- **ACTIVITY**
The answer should match the records character for character.

- **DATA SHOWN**
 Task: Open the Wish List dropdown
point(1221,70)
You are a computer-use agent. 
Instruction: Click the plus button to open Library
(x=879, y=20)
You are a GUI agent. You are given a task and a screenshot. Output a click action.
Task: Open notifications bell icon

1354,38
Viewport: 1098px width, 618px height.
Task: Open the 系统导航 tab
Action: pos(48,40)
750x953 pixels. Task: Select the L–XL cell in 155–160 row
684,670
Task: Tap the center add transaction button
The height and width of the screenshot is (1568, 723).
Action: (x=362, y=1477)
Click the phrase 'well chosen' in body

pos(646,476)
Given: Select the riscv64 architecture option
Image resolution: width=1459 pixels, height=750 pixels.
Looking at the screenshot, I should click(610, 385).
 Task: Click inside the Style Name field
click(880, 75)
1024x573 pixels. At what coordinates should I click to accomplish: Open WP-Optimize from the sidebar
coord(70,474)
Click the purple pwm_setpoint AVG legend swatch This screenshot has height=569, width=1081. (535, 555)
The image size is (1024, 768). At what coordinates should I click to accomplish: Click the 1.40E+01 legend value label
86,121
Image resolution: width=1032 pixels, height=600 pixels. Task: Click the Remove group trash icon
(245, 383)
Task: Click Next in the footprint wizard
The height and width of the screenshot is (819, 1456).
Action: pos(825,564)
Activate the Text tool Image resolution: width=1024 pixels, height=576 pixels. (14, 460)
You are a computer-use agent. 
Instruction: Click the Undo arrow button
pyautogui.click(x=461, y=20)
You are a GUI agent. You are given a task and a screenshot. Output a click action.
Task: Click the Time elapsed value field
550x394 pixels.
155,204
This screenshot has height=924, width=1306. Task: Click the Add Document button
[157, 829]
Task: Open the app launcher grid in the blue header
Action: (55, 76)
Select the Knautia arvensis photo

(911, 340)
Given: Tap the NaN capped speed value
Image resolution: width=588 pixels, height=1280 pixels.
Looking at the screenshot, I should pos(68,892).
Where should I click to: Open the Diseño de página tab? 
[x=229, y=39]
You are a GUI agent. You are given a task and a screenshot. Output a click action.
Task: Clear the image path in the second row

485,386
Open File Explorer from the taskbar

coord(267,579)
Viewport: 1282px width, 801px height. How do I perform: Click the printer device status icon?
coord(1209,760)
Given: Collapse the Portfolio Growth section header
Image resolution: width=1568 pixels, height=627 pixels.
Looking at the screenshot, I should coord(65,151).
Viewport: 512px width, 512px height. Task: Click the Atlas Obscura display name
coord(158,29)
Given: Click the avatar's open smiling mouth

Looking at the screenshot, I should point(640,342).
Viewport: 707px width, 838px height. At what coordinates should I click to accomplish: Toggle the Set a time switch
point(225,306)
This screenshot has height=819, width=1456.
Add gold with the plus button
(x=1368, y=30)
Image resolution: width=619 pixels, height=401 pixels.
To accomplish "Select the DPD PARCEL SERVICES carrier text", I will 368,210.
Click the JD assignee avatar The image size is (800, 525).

- **EXERCISE RESULT**
 Task: Open the Wish List dropdown
point(1221,70)
You are a computer-use agent. 
Instruction: Click the plus button to open Library
(x=879, y=20)
You are a GUI agent. You are given a task and a screenshot. Output a click action.
Task: Open notifications bell icon

1354,38
Viewport: 1098px width, 618px height.
Task: Open the 系统导航 tab
Action: pos(48,40)
750x953 pixels. Task: Select the L–XL cell in 155–160 row
684,670
Task: Tap the center add transaction button
The height and width of the screenshot is (1568, 723).
Action: (x=362, y=1477)
Click the phrase 'well chosen' in body

pos(646,476)
Given: Select the riscv64 architecture option
Image resolution: width=1459 pixels, height=750 pixels.
Looking at the screenshot, I should click(610, 385).
 Task: Click inside the Style Name field
click(880, 75)
1024x573 pixels. At what coordinates should I click to accomplish: Open WP-Optimize from the sidebar
coord(70,474)
Click the purple pwm_setpoint AVG legend swatch This screenshot has height=569, width=1081. (535, 555)
The image size is (1024, 768). At what coordinates should I click to accomplish: Click the 1.40E+01 legend value label
86,121
Image resolution: width=1032 pixels, height=600 pixels. Task: Click the Remove group trash icon
(245, 383)
Task: Click Next in the footprint wizard
The height and width of the screenshot is (819, 1456).
Action: pos(825,564)
Activate the Text tool Image resolution: width=1024 pixels, height=576 pixels. (14, 460)
You are a computer-use agent. 
Instruction: Click the Undo arrow button
pyautogui.click(x=461, y=20)
You are a GUI agent. You are given a task and a screenshot. Output a click action.
Task: Click the Time elapsed value field
550x394 pixels.
155,204
This screenshot has height=924, width=1306. Task: Click the Add Document button
[157, 829]
Task: Open the app launcher grid in the blue header
Action: (55, 76)
Select the Knautia arvensis photo

(911, 340)
Given: Tap the NaN capped speed value
Image resolution: width=588 pixels, height=1280 pixels.
Looking at the screenshot, I should pos(68,892).
Where should I click to: Open the Diseño de página tab? 
[x=229, y=39]
You are a GUI agent. You are given a task and a screenshot. Output a click action.
Task: Clear the image path in the second row

485,386
Open File Explorer from the taskbar

coord(267,579)
Viewport: 1282px width, 801px height. How do I perform: Click the printer device status icon?
coord(1209,760)
Given: Collapse the Portfolio Growth section header
Image resolution: width=1568 pixels, height=627 pixels.
Looking at the screenshot, I should coord(65,151).
Viewport: 512px width, 512px height. Task: Click the Atlas Obscura display name
coord(158,29)
Given: Click the avatar's open smiling mouth

Looking at the screenshot, I should point(640,342).
Viewport: 707px width, 838px height. At what coordinates should I click to accomplish: Toggle the Set a time switch
point(225,306)
This screenshot has height=819, width=1456.
Add gold with the plus button
(x=1368, y=30)
Image resolution: width=619 pixels, height=401 pixels.
To accomplish "Select the DPD PARCEL SERVICES carrier text", I will 368,210.
Click the JD assignee avatar The image size is (800, 525).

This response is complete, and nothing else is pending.